Records supplied:
***

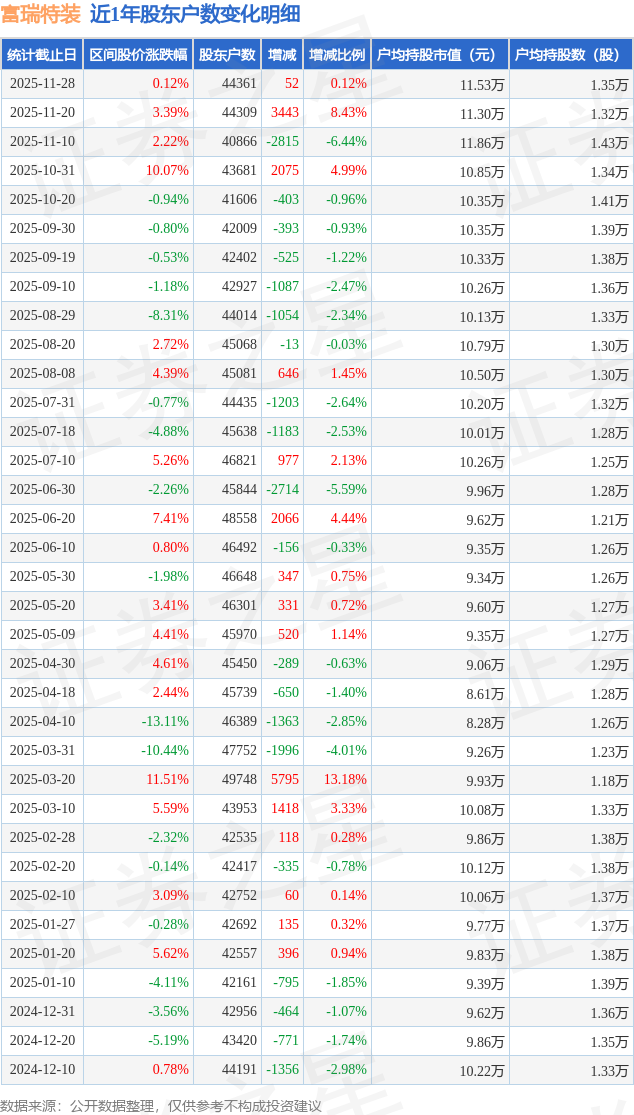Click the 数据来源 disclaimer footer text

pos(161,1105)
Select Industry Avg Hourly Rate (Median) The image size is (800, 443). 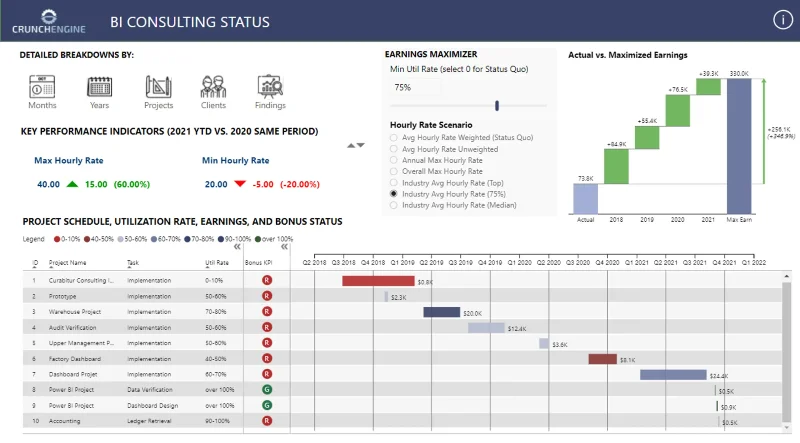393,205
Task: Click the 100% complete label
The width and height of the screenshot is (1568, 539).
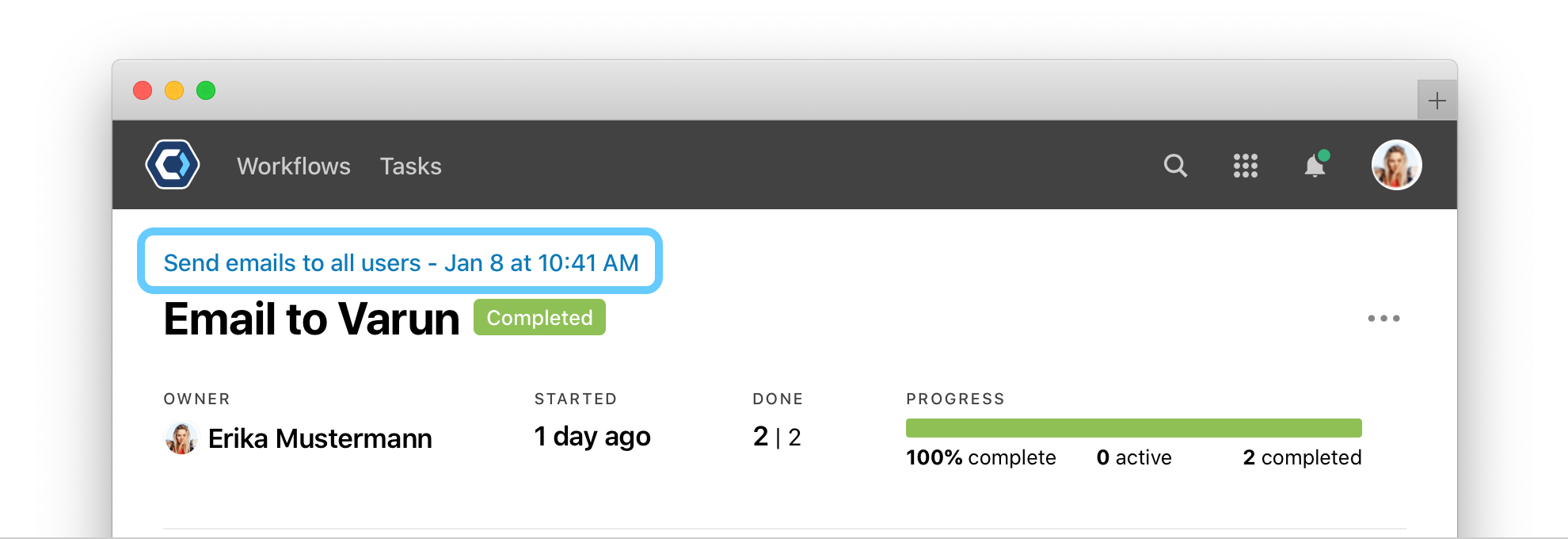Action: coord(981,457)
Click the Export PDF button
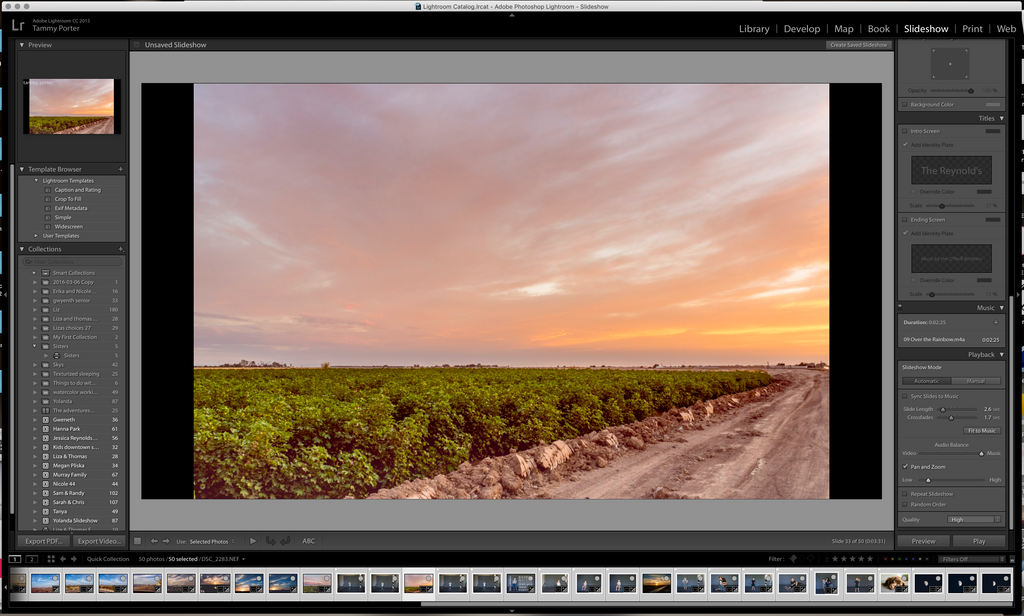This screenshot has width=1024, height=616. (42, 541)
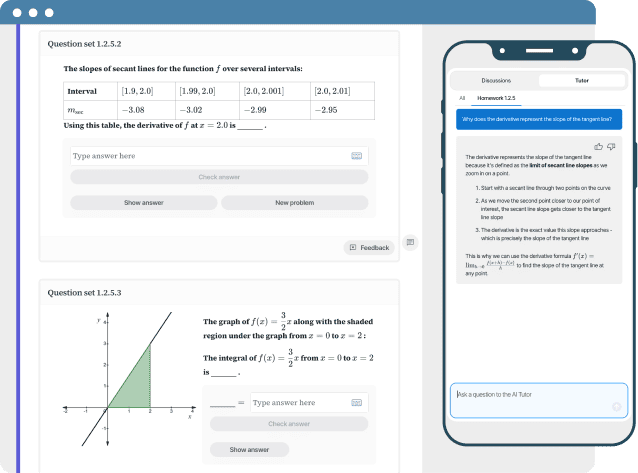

***

Exercise instructions: Copy word for word the entries starting at the line containing "Task: Click the 100% complete label" and ending with the last of the entries. Leave the pictures out of your answer.

Solution:
Task: Click the 100% complete label
The width and height of the screenshot is (1568, 539).
Action: coord(981,457)
Click the Export PDF button
This screenshot has width=1024, height=616. (42, 541)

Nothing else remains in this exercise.